On Friday, September 7, 2010, the Political Psychology Working Group hosted its fall conference: The Political Unconscious and the 2012 election. The conference was held in the Great Room at Garrett Hall and in Gibson Hall. The event was also covered by UVA Today.
PPWG Faculty, from right: Paul Freedman (Politics), Nick Winter (Politics), Brian Nosek (Psychology), Sophie Trawalter (Psychology, Batten) and Craig Volden (Batten)
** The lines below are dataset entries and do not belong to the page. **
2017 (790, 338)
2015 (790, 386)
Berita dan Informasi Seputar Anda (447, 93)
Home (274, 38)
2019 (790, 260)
The Political Unconscious and the 2012 Election
September 7th, 10:00 am to 12 noon
Garrett Hall Great Room
The University of Virginia’s Political Psychology Working Group is pleased to announce a public conference: The Political Unconscious and the 2012 Election, featuring Larry Bartels of Vanderbilt University and Tony Greenwald of the University of Washington.
The event will be held in the Great Room at Garrett Hall on September 7th, 2012 from 10 am to 12 noon. It is free and open to the public.
Larry Bartels is the Co-Director of the Center for the Study of Democratic Institutions and May Werthan Shayne Chair of Public Policy and Social Science at Vanderbilt University. His research focuses on American democracy, including public opinion, electoral politics, public policy, and representation. His most recent book, Unequal Democracy, was cited by Barack Obama on the campaign trail and appeared on David Leonhardt’s list of “economics books of the year” in the New York Times; it also won the Gladys M. Kammerer Award for the year’s best book on U.S. national policy.
Anthony Greenwald is Professor of Psychology at the University of Washington. Greenwald provoked modern attention to the psychological self with his 1980 article, “The Totalitarian Ego”. He has made substantial methodological and theoretical contributions to the study of unconscious cognition and subliminal perception. His 1995 invention, the Implicit Association Test, enabled observation of unconscious attitudes (including one’s own) and has revamped understanding of stereotyping and prejudice.
This conference is made possible through the generous support of the Page-Barbour and Richard Lecture Series at the University of Virginia, the Frank Batten School of Leadership and Public Policy, and by the College and Graduate School of Arts and Sciences and Vice President for Research, University of Virginia.